Improving access to legal services through collaboration in the pro bono community
Timothy E. McGee
In his current President’s View column, John Hunter, QC discusses the strategic priorities adopted by the Benchers for 2008 and beyond. One of those priorities is for the Law Society to consider ways of enhancing the public’s access to legal services. I would like to pick up on this theme and provide you with my perspective on positive developments in two related areas: the Law Society’s new funding model for supporting pro bono legal services in BC, and the growing spirit of collaboration among pro bono legal service agencies operating in our province.
Last year the Benchers decided to change the model for providing financial support to organizations in BC that provide pro bono legal services. Instead of reviewing and determining grant requests from a variety of agencies on an ad hoc basis, the Benchers approved a more streamlined system whereby a flat one per cent of the annual practice fee is now allocated for pro bono causes and given to the Law Foundation to administer and distribute to pro bono agencies throughout the province. The Law Society provided approximately $100,000 to the Law Foundation in support of pro bono services in 2007.
By all accounts this new arrangement is working well. The Law Foundation is well equipped to conduct the necessary evaluation and ongoing assessment of funded agencies and our coordination with the Law Foundation in this arrangement has generated positive feedback from those organizations. In addition, total Law Society funding for pro bono services has increased slightly under the new model, and the simplicity of the one per cent fee allocation improves the planning and budgeting process for all involved.
I met recently with the leaders of Pro Bono Law BC, Western Canada Society to Access Justice and Salvation Army Pro Bono Consultants to touch base on their 2008 initiatives. I came away with the strong impression that collaboration and cooperation among these key service providers were important priorities for their respective organizations.
In particular, I learned that concrete steps are being taken to coordinate the location of new clinics and to look at ways to combine or rationalize the resources of existing clinics to better serve the needs of their communities. Their collaboration also extends to making better use of technology to streamline their cross-organizational service to clients, i.e. to improve the matching of needs and resources. Possibilities under discussion include integrating the Access Justice roster database and referral software into Salvation Army clinics, and permitting Access Justice to book appointments for clients and lawyers at Salvation Army pro bono clinics through the Salvation Army’s database. I believe these practical steps and important discussions are taking place because the leaders of these organizations are committed to pursuing progress through cooperation and innovation. From my perspective, they are on the right track.
Beyond funding support for pro bono legal services, the Law Society is actively looking at ways to support broader collaboration in the pro bono area. For example, the Law Society recently hosted a two-hour workshop discussion on pro bono service referral issues, attended by representatives of almost 50 pro bono delivery organizations and community agencies operating in the Lower Mainland. Many attendees spoke of the importance of this strong community spirit, and discussed a number of practical opportunities for cooperative action. The group identified as a priority a shared province-wide database of pro bono and publicly funded legal and advocacy service providers and community organizations. We expect there will be further discussions aimed at developing this valuable service tool with the ongoing support and guidance of the Law Foundation.
I look forward to reporting to you in the future as the Benchers continue their review and assessment of further opportunities of enhancing the public’s access to legal services.

> ASSIGNMENT
In the article on pro bono legal services, what portion of the annual practice fee is now set aside for pro bono causes?

> RECORDS

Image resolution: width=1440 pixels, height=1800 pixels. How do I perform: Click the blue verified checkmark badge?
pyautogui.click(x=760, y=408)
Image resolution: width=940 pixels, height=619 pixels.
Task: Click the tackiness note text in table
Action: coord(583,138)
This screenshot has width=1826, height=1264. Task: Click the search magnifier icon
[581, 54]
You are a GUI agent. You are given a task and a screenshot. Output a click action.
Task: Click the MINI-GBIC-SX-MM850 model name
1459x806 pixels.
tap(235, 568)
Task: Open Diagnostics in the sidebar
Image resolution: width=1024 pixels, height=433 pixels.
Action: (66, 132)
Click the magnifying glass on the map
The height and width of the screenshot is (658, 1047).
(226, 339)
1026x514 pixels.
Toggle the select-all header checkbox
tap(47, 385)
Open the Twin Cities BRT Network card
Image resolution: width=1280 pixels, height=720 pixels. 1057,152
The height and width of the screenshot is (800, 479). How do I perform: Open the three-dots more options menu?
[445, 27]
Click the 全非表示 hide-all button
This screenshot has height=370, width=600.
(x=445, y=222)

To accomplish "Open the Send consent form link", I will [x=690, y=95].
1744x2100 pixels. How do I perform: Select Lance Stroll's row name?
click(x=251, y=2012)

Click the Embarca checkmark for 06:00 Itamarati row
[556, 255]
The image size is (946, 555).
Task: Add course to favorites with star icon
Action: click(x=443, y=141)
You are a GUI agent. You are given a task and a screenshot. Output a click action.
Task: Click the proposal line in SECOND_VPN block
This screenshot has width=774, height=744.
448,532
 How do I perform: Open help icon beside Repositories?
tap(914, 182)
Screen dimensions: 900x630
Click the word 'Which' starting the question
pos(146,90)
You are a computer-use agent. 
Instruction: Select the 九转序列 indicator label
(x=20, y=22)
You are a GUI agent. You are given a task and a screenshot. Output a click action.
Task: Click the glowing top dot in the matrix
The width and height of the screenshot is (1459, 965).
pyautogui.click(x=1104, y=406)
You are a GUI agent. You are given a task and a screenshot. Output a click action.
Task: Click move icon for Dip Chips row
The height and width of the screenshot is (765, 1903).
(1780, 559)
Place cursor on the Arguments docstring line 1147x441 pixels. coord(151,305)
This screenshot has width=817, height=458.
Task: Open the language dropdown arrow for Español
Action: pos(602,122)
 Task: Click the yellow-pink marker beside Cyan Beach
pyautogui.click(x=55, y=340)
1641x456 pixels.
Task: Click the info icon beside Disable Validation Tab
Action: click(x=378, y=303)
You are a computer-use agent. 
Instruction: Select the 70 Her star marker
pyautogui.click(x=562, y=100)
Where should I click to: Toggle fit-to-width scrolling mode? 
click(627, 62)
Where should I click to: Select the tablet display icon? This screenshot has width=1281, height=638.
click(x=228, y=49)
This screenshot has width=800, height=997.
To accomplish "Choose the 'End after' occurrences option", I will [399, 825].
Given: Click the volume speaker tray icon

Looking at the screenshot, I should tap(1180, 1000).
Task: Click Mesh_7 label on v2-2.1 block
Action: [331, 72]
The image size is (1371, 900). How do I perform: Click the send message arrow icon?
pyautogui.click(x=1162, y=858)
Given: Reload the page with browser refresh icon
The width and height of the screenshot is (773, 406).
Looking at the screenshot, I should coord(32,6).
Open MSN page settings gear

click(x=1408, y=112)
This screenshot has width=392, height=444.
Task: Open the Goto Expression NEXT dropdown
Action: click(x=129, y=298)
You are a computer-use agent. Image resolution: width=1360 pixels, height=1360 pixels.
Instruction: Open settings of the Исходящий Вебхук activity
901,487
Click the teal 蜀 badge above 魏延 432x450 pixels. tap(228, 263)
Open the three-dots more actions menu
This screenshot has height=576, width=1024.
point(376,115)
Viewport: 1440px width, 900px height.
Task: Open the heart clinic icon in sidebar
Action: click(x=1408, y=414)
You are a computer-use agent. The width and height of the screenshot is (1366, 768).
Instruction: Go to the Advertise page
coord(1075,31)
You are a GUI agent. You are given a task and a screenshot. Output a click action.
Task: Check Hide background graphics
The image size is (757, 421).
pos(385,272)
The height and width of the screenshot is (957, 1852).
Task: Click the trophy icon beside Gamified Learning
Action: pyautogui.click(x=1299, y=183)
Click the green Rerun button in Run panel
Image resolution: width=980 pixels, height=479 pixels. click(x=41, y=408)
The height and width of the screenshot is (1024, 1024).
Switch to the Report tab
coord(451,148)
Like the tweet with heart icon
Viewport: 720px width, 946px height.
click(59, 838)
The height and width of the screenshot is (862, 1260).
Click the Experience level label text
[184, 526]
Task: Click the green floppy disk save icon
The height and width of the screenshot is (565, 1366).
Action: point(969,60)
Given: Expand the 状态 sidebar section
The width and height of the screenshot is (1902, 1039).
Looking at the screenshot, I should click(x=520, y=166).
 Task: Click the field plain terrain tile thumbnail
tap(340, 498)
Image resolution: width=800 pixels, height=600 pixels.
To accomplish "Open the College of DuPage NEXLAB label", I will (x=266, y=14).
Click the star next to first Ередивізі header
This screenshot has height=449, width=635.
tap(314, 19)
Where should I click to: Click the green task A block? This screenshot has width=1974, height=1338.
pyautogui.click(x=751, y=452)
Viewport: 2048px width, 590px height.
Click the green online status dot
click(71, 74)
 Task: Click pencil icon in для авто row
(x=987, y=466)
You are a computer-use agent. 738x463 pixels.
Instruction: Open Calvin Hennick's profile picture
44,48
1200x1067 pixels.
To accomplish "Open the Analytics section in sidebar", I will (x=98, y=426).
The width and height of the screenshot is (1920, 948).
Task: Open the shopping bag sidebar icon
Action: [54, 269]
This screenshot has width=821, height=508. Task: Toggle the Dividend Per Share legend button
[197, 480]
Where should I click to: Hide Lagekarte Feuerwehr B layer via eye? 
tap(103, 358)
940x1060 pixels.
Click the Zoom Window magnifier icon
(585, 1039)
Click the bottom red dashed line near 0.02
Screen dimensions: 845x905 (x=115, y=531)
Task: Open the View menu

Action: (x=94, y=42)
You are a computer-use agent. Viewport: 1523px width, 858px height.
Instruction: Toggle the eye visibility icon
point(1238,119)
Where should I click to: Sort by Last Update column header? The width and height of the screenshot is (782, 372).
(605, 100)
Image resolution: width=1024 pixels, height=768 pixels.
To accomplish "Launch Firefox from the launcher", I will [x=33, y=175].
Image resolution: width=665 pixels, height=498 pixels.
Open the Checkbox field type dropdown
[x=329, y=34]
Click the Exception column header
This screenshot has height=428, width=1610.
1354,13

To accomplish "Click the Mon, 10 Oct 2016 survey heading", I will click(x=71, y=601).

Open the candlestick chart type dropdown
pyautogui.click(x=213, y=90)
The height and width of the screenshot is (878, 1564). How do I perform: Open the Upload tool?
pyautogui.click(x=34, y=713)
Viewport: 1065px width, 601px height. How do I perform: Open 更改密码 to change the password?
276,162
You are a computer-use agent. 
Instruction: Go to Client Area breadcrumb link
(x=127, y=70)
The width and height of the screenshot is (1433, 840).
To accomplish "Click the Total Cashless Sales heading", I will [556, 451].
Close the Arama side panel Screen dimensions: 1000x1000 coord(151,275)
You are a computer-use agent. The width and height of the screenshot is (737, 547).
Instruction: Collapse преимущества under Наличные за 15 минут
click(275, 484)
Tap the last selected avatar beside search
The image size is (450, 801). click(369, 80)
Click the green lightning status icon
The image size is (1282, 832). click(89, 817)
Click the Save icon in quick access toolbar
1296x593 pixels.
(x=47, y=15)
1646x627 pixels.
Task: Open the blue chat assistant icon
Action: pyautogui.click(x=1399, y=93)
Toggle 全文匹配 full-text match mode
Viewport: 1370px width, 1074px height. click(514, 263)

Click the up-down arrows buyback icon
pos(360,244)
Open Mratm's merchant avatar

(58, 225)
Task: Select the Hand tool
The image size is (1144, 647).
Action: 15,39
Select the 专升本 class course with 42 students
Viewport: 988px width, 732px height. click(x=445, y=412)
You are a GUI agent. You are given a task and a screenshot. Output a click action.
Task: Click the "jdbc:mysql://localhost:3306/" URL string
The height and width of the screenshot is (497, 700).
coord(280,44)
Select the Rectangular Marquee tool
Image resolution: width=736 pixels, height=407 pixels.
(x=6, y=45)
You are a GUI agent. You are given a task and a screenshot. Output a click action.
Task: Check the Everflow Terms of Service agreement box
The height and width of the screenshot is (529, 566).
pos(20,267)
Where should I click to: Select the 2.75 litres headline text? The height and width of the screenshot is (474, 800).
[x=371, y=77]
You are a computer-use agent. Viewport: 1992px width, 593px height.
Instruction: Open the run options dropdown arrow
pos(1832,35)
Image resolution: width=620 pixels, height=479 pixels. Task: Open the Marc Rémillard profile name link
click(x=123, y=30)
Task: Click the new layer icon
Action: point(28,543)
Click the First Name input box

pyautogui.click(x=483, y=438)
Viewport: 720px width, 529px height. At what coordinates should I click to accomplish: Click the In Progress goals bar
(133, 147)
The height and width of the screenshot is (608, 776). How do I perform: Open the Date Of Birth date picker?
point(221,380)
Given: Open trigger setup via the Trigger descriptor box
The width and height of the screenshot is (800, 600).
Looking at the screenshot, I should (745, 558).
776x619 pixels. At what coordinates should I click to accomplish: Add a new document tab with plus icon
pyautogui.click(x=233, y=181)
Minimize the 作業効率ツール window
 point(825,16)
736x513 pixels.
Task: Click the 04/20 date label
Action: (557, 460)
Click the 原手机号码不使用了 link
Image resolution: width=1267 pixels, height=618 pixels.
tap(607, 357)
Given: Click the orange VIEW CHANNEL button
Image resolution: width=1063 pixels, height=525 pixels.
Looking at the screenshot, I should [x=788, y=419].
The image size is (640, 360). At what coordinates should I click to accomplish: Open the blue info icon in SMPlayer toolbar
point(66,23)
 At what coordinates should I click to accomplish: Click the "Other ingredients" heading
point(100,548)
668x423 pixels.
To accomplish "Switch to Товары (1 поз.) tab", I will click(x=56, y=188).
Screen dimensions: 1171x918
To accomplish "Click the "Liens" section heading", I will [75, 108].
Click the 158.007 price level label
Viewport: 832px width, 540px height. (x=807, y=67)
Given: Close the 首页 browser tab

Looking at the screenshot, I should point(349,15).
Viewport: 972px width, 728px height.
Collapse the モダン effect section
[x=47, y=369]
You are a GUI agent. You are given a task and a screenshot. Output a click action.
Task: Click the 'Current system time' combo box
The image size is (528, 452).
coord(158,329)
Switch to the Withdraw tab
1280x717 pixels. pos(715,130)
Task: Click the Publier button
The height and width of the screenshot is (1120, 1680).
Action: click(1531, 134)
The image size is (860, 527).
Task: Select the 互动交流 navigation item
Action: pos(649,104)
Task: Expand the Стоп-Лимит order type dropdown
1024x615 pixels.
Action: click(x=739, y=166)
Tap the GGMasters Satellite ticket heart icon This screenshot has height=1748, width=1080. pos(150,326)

> RESPONSE TO THE EXERCISE
A flat one per cent of the annual practice fee.